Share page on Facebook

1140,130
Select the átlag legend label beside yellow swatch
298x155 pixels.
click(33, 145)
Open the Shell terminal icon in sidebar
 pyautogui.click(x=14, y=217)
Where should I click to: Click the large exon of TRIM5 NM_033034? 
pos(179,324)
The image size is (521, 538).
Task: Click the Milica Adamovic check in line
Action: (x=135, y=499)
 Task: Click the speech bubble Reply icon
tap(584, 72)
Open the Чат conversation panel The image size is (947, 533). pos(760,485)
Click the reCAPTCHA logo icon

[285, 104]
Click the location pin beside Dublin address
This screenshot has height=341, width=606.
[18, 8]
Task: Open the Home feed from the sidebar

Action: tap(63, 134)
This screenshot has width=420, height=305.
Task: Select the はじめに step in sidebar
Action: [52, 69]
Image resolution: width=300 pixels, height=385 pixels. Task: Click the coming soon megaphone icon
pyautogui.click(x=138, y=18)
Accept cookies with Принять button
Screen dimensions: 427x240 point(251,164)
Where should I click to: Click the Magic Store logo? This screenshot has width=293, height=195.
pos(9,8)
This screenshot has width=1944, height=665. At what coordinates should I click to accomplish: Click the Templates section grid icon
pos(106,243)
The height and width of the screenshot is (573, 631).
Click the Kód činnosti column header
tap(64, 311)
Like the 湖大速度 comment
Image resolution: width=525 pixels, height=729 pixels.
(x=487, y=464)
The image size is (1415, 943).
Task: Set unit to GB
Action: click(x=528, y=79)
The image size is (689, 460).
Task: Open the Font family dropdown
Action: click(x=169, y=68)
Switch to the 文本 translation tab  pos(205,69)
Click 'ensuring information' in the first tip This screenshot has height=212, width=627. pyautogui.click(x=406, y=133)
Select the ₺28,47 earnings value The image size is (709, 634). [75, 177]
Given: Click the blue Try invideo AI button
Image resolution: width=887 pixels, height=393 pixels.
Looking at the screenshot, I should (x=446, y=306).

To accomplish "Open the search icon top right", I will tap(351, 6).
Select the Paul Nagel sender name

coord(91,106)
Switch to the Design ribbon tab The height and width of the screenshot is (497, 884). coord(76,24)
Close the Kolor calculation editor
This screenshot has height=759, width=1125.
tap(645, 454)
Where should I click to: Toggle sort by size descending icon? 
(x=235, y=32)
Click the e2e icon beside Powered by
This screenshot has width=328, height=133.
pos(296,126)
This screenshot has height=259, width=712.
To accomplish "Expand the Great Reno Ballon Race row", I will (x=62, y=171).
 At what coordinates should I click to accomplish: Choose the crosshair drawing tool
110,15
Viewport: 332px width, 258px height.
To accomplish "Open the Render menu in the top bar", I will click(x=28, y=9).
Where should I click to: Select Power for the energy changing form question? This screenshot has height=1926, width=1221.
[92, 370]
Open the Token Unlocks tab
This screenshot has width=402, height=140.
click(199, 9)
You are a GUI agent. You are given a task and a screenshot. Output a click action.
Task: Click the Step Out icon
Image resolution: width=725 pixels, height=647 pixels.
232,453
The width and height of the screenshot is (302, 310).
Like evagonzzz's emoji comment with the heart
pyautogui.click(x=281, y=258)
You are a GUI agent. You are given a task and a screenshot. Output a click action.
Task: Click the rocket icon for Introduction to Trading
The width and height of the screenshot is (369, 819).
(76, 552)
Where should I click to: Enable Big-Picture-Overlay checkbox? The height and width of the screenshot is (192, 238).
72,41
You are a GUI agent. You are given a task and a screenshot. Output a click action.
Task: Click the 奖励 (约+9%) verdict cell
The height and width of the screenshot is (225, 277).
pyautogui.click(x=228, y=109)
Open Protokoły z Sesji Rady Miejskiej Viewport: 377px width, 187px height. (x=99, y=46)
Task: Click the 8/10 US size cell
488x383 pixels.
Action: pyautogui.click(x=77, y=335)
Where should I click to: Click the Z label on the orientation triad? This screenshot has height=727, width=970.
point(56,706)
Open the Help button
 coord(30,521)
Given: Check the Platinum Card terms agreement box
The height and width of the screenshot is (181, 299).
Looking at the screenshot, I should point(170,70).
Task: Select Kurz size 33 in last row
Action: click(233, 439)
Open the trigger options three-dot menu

Task to complete
Each line of the entries above that contains "Viewport" is to be copied.

Solution
Viewport: 332px width, 258px height.
Open Protokoły z Sesji Rady Miejskiej Viewport: 377px width, 187px height. (x=99, y=46)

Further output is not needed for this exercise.